Over the years, they are reintroduced back into the wilds and there are feeding platforms at different distances from the buildings. Eventually they are being fed on a voluntary process at the furthest out platform, where to all intents they are living freely back in the jungle. And it really IS a jungle here. HOT and HUMID, but amazingly not too buggy, though we were all covered with enough repellent to kill mossies by the ton. You cannot guarantee you will actually see any of them, as most of the time they are off foraging for their 100% fruit diet.  It is also absolutely imperative that visitors remain SILENT … not a squeak is permitted.  Try telling a group of Americans that they will have to shut up for up to an hour and a half. You walk single file along a path in the jungle to one of the feeding platforms.  There is no guarantee you will see anything.  The scheme is that you will stand there, in silence, for an hour exactly.  If they come, they come. If they don’t, they don’t and you have to troop back through the leaves.  The local naturalists bring buckets of bananas, which is any orang utan’s idea of a good time. We were in luck, as no less than 7 turned up for a meal of bananas and milk, one of which had a small baby tucked underneath. They are just so wonderfully human and observe you with long rather dismal faces – they look practically on the edge of tears ! One young male, about 3 feet tall, came along the walkway we were on and managed to sneak behind yrs truly and a client and we were told, very sotto voce by the guide that we had to walk slowly past him and hide cameras etc as he was likely to make a move, so that was an excitement for both of us ! Don’t think HE was so impressed. They swing through the trees and lianas with wonderful ease, using all permutations of arms and legs – their arms are actually twice as long as their legs. It was a good morning out and the pax were v impressed and I had to swear up and down that we did not have them locked up in cages and released just for us.  When I went to inspect it about two years before, I did the same route and we stood in silence for 59 mins and it looked like a wash and at the last minute a whole family came swinging through the trees and it was total magic.  I remember a woman crying and I could easily see why.  And the rain has stayed away, as around here you can have some real end of the world downpours.

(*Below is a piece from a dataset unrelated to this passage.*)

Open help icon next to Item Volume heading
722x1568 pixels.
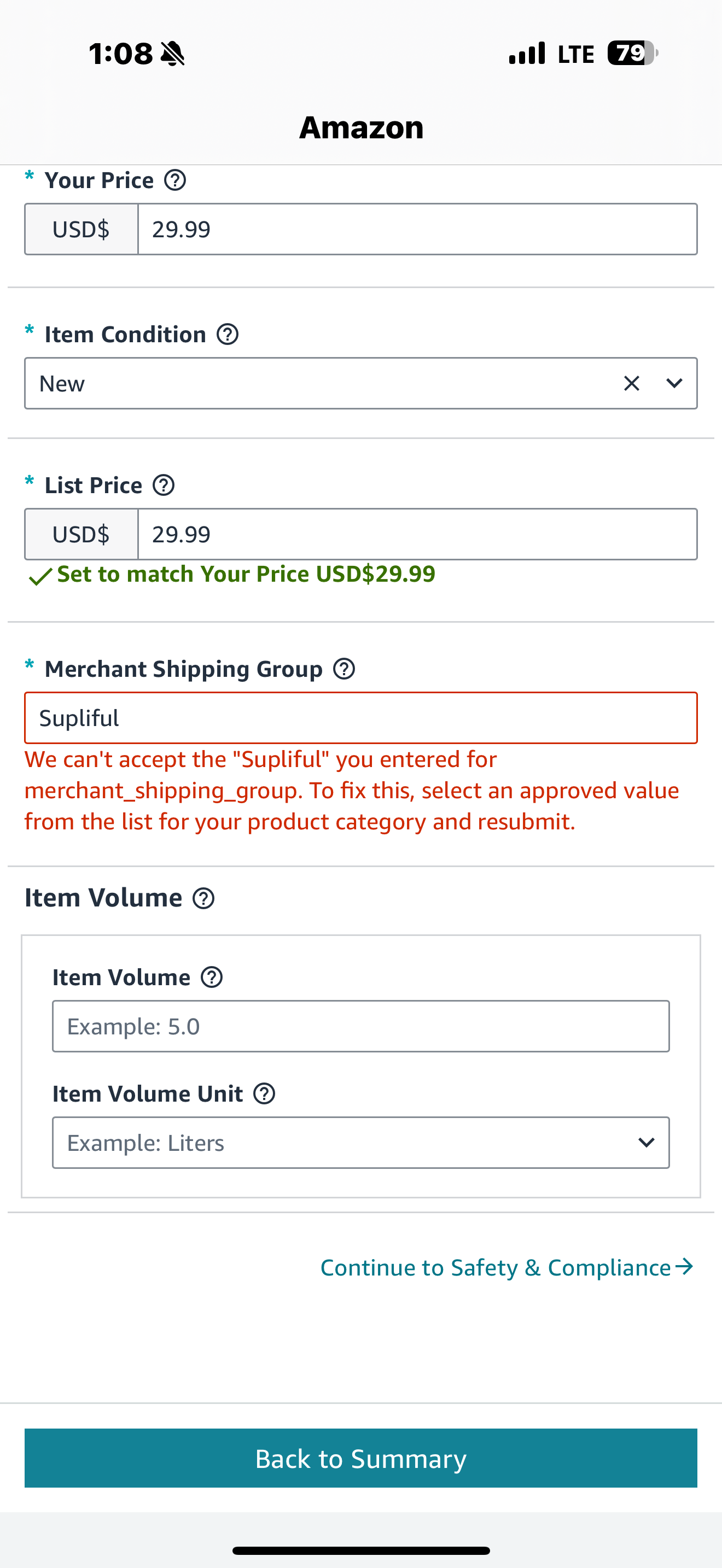(203, 898)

The town of Sandakan is pretty uninspiring. Was once the shipping center for logging, but that has now ceased, so it has become rather a backwater. It has a new very modern mosque with a minaret that looks more like a lighthouse and also an extremely garish new Chinese temple which is the last word in scarlet and gold – you need sunglasses to look at it !

And now back in SIN again – it has become my new crossroads. Singapore Airlines brought me here safely yesterday afternoon – they certainly do have the most good looking crews in the world – the girls must weigh all of 50kgs soaking wet and are stitched into their outfits so that an extra noodle would show. They are all exceedingly sweet and when I think about the air warriors at UA and AA, all I can do is shudder. But what a crappy meal they gave us – someone was having a bad day when they put that menu together. I cudda done better.

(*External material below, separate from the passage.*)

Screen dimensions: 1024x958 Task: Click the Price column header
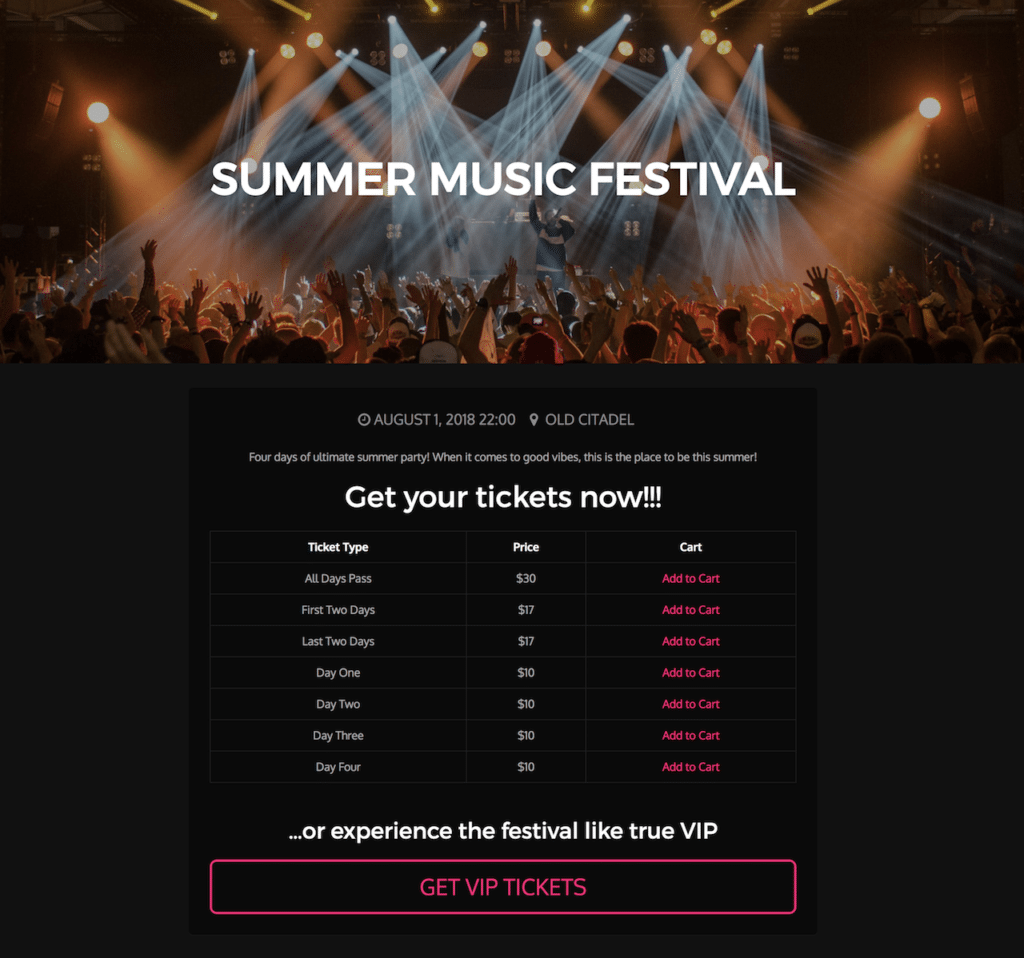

In SIN, it was pouring torrentially in best tropical fashion, but tucked up chez Raffles I did not hear a thing. But such problems in my room – phone lines not working, butler call button not working, unable to access internet from this pc, TV and radio stations somewhat scrambled, a litany of disasters as far as they were concerned. Poor Richard looking besides himself. Great off-stage mutters about shaking this place up and using my visit (as a great potential client shipping oodles of rich Americans through here), so I had to remember to act miffed, rather than saying ‘ Oh these things can happen anywhere’. Many flunkies called to a degree that was glad to be in a suite, otherwise it was in risk of turning into the Singapore version of the Marx Brothers party in the ocean liner cabin. Only the band was missing. I stayed well out of the way while people crawled under furniture and generally made themselves useful. End result was a phone line and not much more – such loss of face already !!!

Thnk that’s enuf for now – can’t overload my readers.

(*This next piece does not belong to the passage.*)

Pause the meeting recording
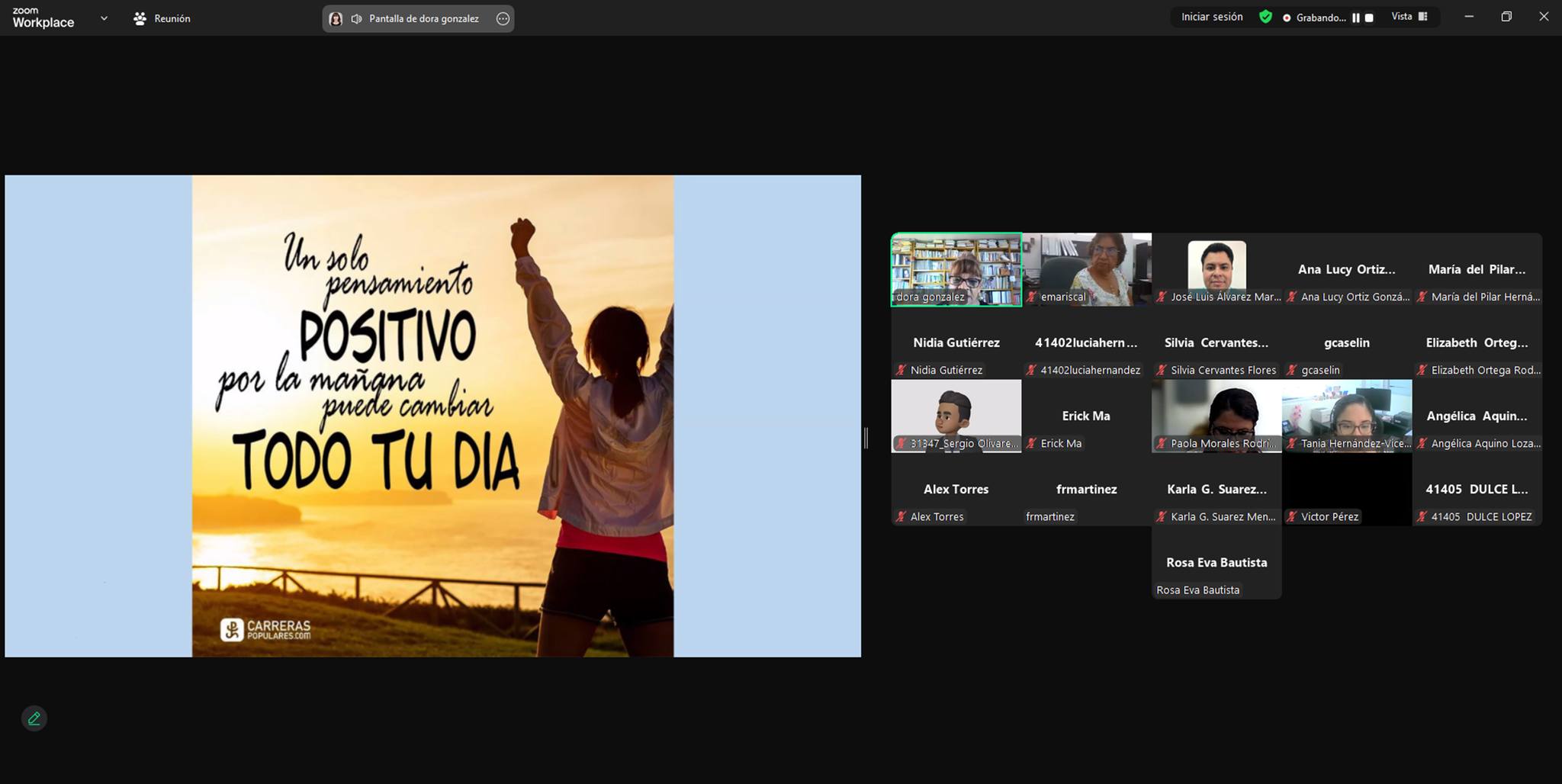Screen dimensions: 1562x784 click(1355, 18)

I’m off to Dubai tonight to check on the dhow loading scene and then later tomorrow to Damascus. So more from somewhere like that….

April 2001 Part 2. A long night, a Singapore Sling and another long night.

OK now in Singapore waiting for Mr Qantas to show up – the flight is 4 hours late – not a nice idea as this means we shall leave at 0230, which is way past my bedtime. And I spent last night on a plane too, chez Singapore Airlines, Dubai to Singapore. After Iran Aseman, I was in a different world ! The flight left at 2200 and after 8 hrs was due into SIN at 0700 local, so I swallowed a good knock out pill and waived them all goodnight. It was empty enough for me to move seats and not have anyone else breathing in my ears, so despite repeated offers from the crew to sample their fine dining, I was out like a light for the whole flight.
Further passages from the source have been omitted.